-------- Records for this exercise

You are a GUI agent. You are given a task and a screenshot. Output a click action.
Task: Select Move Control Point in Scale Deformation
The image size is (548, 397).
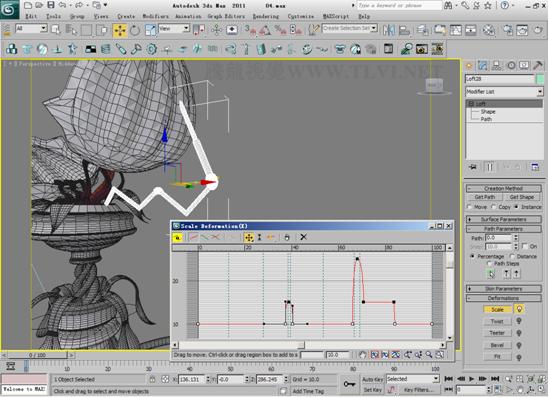[x=249, y=237]
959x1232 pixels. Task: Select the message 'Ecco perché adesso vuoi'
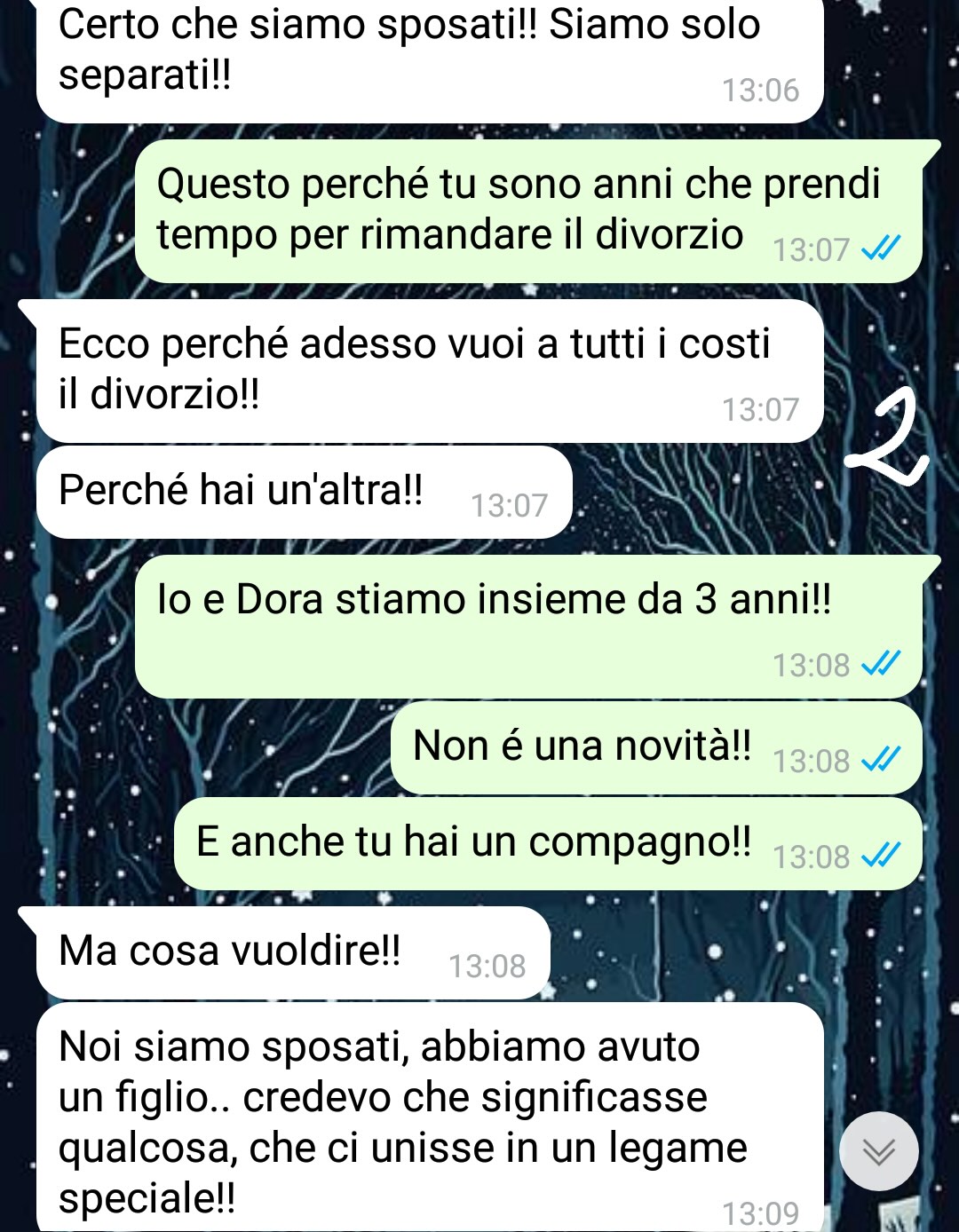tap(430, 371)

----------------

• **The task**:
Swap "Select" for "Choose" in every entry above and give the entries again with nothing else changed. Leave the pictures out.

• **Solved exercise**:
You are a GUI agent. You are given a task and a screenshot. Output a click action.
Task: Choose Move Control Point in Scale Deformation
The image size is (548, 397).
[x=249, y=237]
959x1232 pixels. Task: Choose the message 'Ecco perché adesso vuoi'
tap(430, 371)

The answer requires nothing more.